Description
Crispy, bite-sized chicken that rivals any fast food joint but without the guilt. Your air fryer just became your new best friend.
Ingredients
Scale
- 1½ pounds (680g) boneless, skinless chicken breasts, cut into ¾-inch pieces
- 1 cup (240ml) buttermilk
- 1 tablespoon (15ml) hot sauce (optional)
- 1½ cups (190g) all-purpose flour
- 2 teaspoons (10g) garlic powder
- 2 teaspoons (10g) onion powder
- 1 teaspoon (5g) paprika
- 1 teaspoon (5g) salt
- ½ teaspoon (2.5g) black pepper
- ½ teaspoon (2.5g) dried oregano
- ½ teaspoon (2.5g) dried basil
- ¼ teaspoon (1.25g) cayenne pepper
- Olive oil or avocado oil spray
Instructions
- Cut chicken breasts into ¾-inch cubes of uniform size. Place in a medium bowl, pour buttermilk and hot sauce over chicken, and stir to coat.
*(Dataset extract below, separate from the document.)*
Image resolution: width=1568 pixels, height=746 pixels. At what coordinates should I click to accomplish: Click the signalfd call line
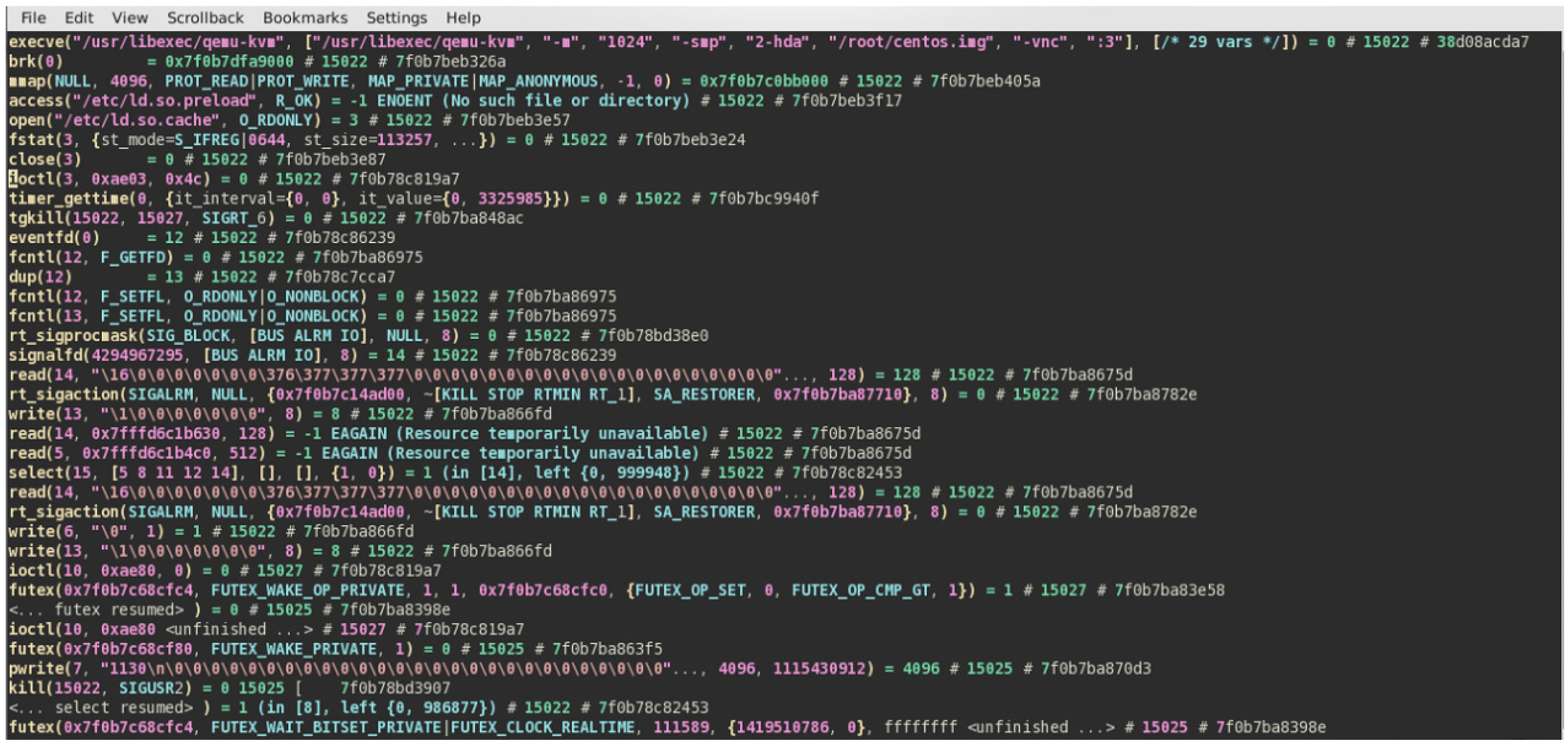tap(312, 355)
Marinate for at least 15 minutes or up to 4 hours in the refrigerator.
- In a shallow dish, whisk together flour, garlic powder, onion powder, paprika, salt, black pepper, oregano, basil, and cayenne pepper until well combined.
- Working with a few pieces at a time, remove chicken from buttermilk, letting excess drip off. Dredge in seasoned flour, pressing gently. For extra crispiness, dip floured chicken briefly back in buttermilk, then coat in flour again.
- Preheat air fryer to 400°F (200°C) for 3 minutes. Lightly spray the basket with oil.
- Arrange breaded chicken in a single layer in the air fryer basket, ensuring pieces don’t touch. Lightly spray tops with oil.
- Cook for 5 minutes, then flip or shake basket, and continue cooking for 3-5 minutes until golden brown and internal temperature reaches 165°F (74°C).
- Transfer to a paper towel-lined plate and let rest for 2 minutes before serving with your favorite dipping sauces.